= EXTRAIT DU TEXTE =
• • • • •

Hélène Guenin veut faire résonner la collection
Nommée depuis quelques mois à la tête du Musée d’art moderne et contemporain de Nice (le Mamac), après avoir passé de nombreuses années en Lorraine (au Frac, puis au Centre Pompidou-Metz), Hélène Guenin arrive avec un projet bien défini, qui met en avant les questions sociétales, environnementales ou écologiques. Mais cette jeune femme à la volonté bien déterminée sous une apparence toute douce souhaite également montrer que ces préoccupations s‘inscrivent dans la logique de celles exprimées par les artistes de l’Ecole de Nice – dont les Nouveaux réalistes-, si présents la collection. Et que les expositions peuvent se faire avec des moyens différents de ceux utilisés traditionnellement. Elle donne, cet été, un avant-goût de sa manière d’aborder les choses avec une très belle monographie de l’artiste d’origine portugaise Marco Godinho à la galerie contemporaine et une réactivation du Prototype improvisé de type « nuage » de Yona Friedman à la galerie des Ponchettes.
–La République de l’art : Vous êtes à Nice depuis 6 mois, après avoir passé de nombreuses années dans l’Est de la France. Comment vous êtes-vous adaptée à cette nouvelle région ?
–Hélène Guenin : Très bien, c’est un univers très différent, d’autres réseaux à découvrir, une autre façon de travailler, mais c’est une très belle opportunité pour moi de me retrouver à ce poste. Surtout quand on considère la richesse artistique, institutionnelle et historique de cette région. C’est d’ailleurs une région que je connaissais parce que j’y venais régulièrement. D’abord parce que j’aime beaucoup marcher en montagne et que je faisais des grandes randonnées dans l’arrière-pays. Mais j’en profitais bien sûr pour venir au Mamac, à la Villa Arson, à la Fondation Maeght, à l’Espace d’art concret, au NMNM à Monaco, etc., bref pour faire un tour d’horizon des lieux d’art qui comptent dans les environs.

• • • • •

= DONNÉES FOURNIES =
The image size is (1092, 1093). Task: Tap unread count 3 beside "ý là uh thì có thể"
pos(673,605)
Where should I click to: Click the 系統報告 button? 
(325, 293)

• • • • •

= EXERCICE ÉCRIT 1 =
Les affirmations suivantes sont-elles conformes au texte sur Hélène Guenin ? Répondez à chacune par oui ou par non, en citant les mots du texte qui tranchent.
(a) Avant Nice, Hélène Guenin a travaillé au Centre Pompidou-Metz.
(b) Hélène Guenin ne connaissait pas la région avant sa nomination.
(c) La monographie de Marco Godinho est présentée à la galerie des Ponchettes.
= EXERCICE ÉCRIT 2 =
Reformulez plus brièvement le paragraphe du texte sur Hélène Guenin qui commence par « Nommée depuis quelques mois », sans en perdre les faits principaux.
= EXERCICE ÉCRIT 3 =
Rédigez la suite du texte sur Hélène Guenin à partir de l’endroit où il s’arrête.
Les données ne sont d'aucune utilité ici.

= RÉSULTAT OBTENU 1 =
(a) Oui : « après avoir passé de nombreuses années en Lorraine (au Frac, puis au Centre Pompidou-Metz) ».
(b) Non : « C’est d’ailleurs une région que je connaissais parce que j’y venais régulièrement. »
(c) Non : « une très belle monographie de l’artiste d’origine portugaise Marco Godinho à la galerie contemporaine ».

= RÉSULTAT OBTENU 2 =
Nommée depuis quelques mois à la direction du Mamac de Nice, Hélène Guenin a auparavant travaillé de nombreuses années en Lorraine, au Frac puis au Centre Pompidou-Metz. Son projet met en avant les questions sociétales, environnementales et écologiques. Elle veut montrer que ces préoccupations prolongent celles des artistes de l’École de Nice, dont les Nouveaux réalistes, très présents dans la collection. Elle souhaite aussi montrer que les expositions peuvent être conçues avec d’autres moyens que les moyens traditionnels. Cet été, elle en donne un avant-goût avec une monographie de Marco Godinho à la galerie contemporaine et avec la réactivation du Prototype improvisé de type « nuage » de Yona Friedman à la galerie des Ponchettes.

= RÉSULTAT OBTENU 3 =
-Plus sérieusement, vous êtes passée du Centre Pompidou- Metz, un lieu où tout était à faire, au Mamac, qui a déjà une histoire très marquée. Cette adaptation a-t-elle été plus difficile ?
-C’est une vraie question que je me suis posée avant de candidater, parce que, aussi bien au Frac Lorraine qu’au Centre Pompidou-Metz, j’ai participé à l’ouverture des lieux (quand j’ai intégré le Frac, en 2002, nous n’avions même pas d’espace fixe). Et cela donne une énergie particulière, l’impression d’écrire une page vierge. Mais à l’inverse, je trouvais aussi passionnant d’arriver dans le contexte contraire, c’est-à-dire dans un musée qui a une histoire de trente ans, un passé fort, une architecte très reconnaissable, une collection très construite. Ici, je ne m’installe pas avec l’idée de devoir tout créer, mais avec un projet qui tient compte de cette histoire et des artistes qui l’ont traversée, un projet qui résonne avec la collection, mais qui cherche aussi à l’actualiser.
-Cette collection, justement, comporte deux axes majeurs : l’Ecole de Nice avec les Nouveaux réalistes, Fluxus, Supports/Surfaces et l’abstraction et le pop-art américains, avec une incursion du côté de l’Arte povera italien. Pensez-vous avoir été choisie en fonction de votre connaissance ou de vos affinités avec ces mouvements ?
-Les choses n’ont pas été dites en ces termes lors des entretiens avec le jury, mais c’était un prérequis et il est vrai que, au cours de mes sept années au Centre Pompidou-Metz, j’ai eu l’occasion de couvrir l’ensemble du XXe siècle. On peut donc imaginer que ce jury a été sensible à mon profil semi-moderne et contemporain, parce que les collections du Mamac couvrent les 60 dernières années et qu’il est important de bien maîtriser cette phase de l’histoire de l’art. En ce qui me concerne, je trouve que ce qui s’est passé dans les années 60/70 est très stimulant et continue à nous interroger de manière très forte aujourd’hui, tant d’un point de vue formel que thématique. Les Nouveaux réalistes, par exemple, ont joué un rôle considérable et ont occupé longtemps le devant de la scène. Mais le temps est sûrement venu, désormais, de pouvoir relire leur travail avec un regard d’aujourd’hui.
-Un des autres éléments marquants de votre venue à Nice est le fait que la direction du musée était vacante depuis un certain temps (l’ancien directeur, Gilbert Perlein, avait été victime d’un accident et était parti en retraite, il y a un an et demi, sans être immédiatement remplacé). Cette situation vous a-t-elle obligé de combler un certain retard ou vous a-t-elle permis d’aller plus vite dans vos premières décisions ?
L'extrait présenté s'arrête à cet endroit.